Here's the worst part aside from overcrediting HQ locations: You're giving small companies WAY too many points. One GE, Amazon, or Microsoft is worth dozens of companies toward the bottom of the list. Even half-assing things it should be more of a exponential factor at the top.
That's forgetting of course that GE has its major innovation operations all over the place and is hugely diversified. Kitchen appliances aren't really tech.
And you're including biotech, not technically included.
Here's the worst part aside from overcrediting HQ locations: You're giving small companies WAY too many points. One GE, Amazon, or Microsoft is worth dozens of companies toward the bottom of the list. Even half-assing things it should be more of a exponential factor at the top.
That's forgetting of course that GE has its major innovation operations all over the place and is hugely diversified. Kitchen appliances aren't really tech.
And you're including biotech, not technically included.
ge moved last year from connecticut to boston to amp up its medical systems division.
i believe that biotech is more important than social networks.
we can score it exponentially; mite be a more interesting comparison.
hq's are located where companies get the best tax credits as well as they like to be closer to the action.
GE is a great example. They're on your list because their tiny HQ moved, despite the R&D generally staying put. The HQ location is nearly irrelevant to this discussion.
Biotech can count as tech, but most people count them separately. Biotech often views itself as a wing of health sciences, while tech tends to view itself as a wing of business/consumer products and services. Their business associations tend to be different. Education is different. There's overlap of course, for example since computing has a big role in genomics.
According to this survey done by KMPG of global technology leaders, after the Bay Area, the most important global technology innovation hubs in US are:
That was from February 2016 though, so things might have changed in the last year as well.
It's absolutely amazing how far ahead San Fran and San Jose are from the rest of the pack. Wow.
I'm not sure why so many people are skipping over this source. This seems to be exactly what the OP was asking for.
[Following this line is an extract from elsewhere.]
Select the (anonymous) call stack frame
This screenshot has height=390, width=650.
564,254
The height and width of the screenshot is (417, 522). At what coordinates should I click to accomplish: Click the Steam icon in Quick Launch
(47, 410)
Metro Venture Capital Investment (in millions) Share of U.S. Total
San Francisco-Oakland-Hayward, CA $8,468 25.26%
San Jose-Sunnyvale-Santa Clara, CA $4,865 14.51%
New York-Newark-Jersey City, NY-NJ-PA $3,335 9.95%
Boston-Cambridge-Newton, MA-NH $3,199 9.54%
Los Angeles-Long Beach-Santa Ana, CA Met $1,695 5.06%
Washington-Arlington-Alexandria, DC-VA-MD-WV $1,268 3.78%
San Diego-Carlsbad, CA $944 2.82%
Seattle-Tacoma-Bellevue, WA $873 2.61%
The companies here read like a who's who of tech: Facebook, Google, Microsoft, Amazon, Zillow, Redfin, Expedia, Big Fish Games, Valve, Nintendo, Tableau, Snapchat, Twitter, T-Mobile, Zulily, and hundreds of startups courtesy of Geekwire: Startup List - GeekWire
Many of those companies also do A LOT of work in the Boston area.
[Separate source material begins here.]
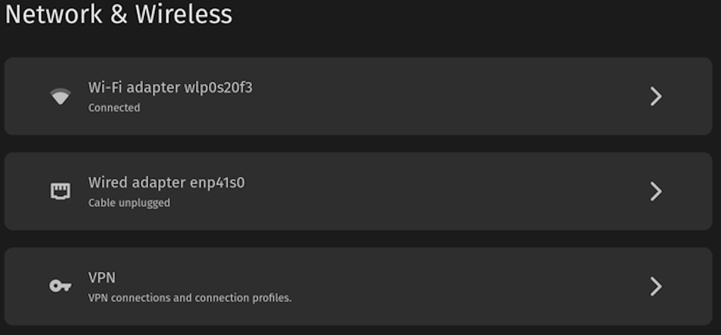Click the word "Network" in the page heading

point(54,14)
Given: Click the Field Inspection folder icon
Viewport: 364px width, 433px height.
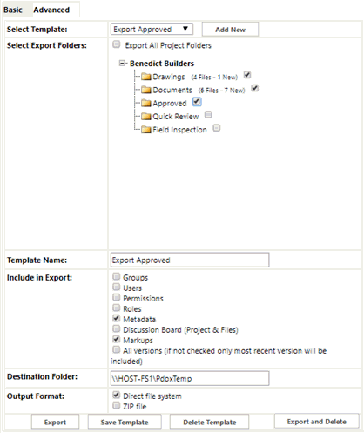Looking at the screenshot, I should (x=146, y=130).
It's absolutely amazing how far ahead San Fran and San Jose are from the rest of the pack. Wow.
I'm not sure why so many people are skipping over this source. This seems to be exactly what the OP was asking for.
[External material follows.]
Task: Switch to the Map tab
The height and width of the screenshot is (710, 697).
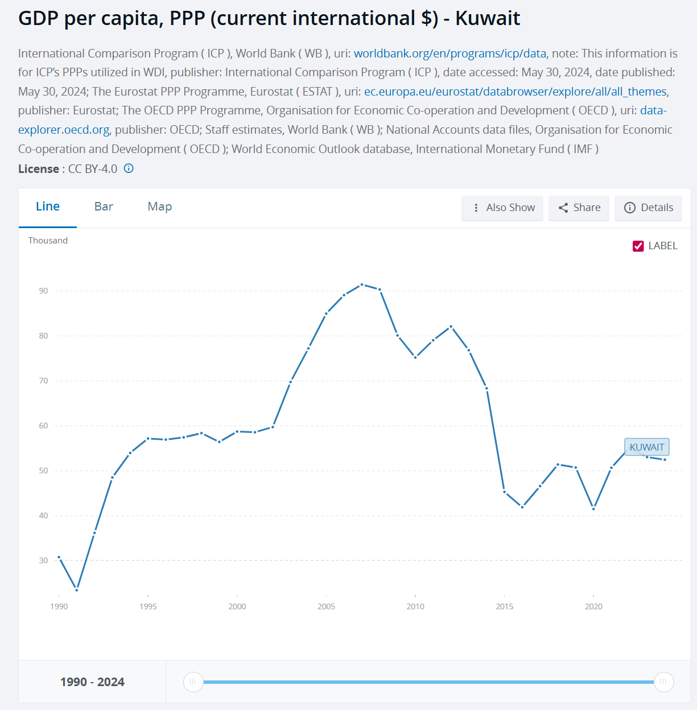Action: pyautogui.click(x=160, y=207)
Metro Venture Capital Investment (in millions) Share of U.S. Total
San Francisco-Oakland-Hayward, CA $8,468 25.26%
San Jose-Sunnyvale-Santa Clara, CA $4,865 14.51%
New York-Newark-Jersey City, NY-NJ-PA $3,335 9.95%
Boston-Cambridge-Newton, MA-NH $3,199 9.54%
Los Angeles-Long Beach-Santa Ana, CA Met $1,695 5.06%
Washington-Arlington-Alexandria, DC-VA-MD-WV $1,268 3.78%
San Diego-Carlsbad, CA $944 2.82%
Seattle-Tacoma-Bellevue, WA $873 2.61%
That list answers a completely different question. It tells you very little to nothing about which cities are "tech hubs".
Honestly, it's silly that this is even a debate. The answer if you're looking at cities pound-for-pound is Seattle without a doubt. The answer if you're looking in the absolute is NYC.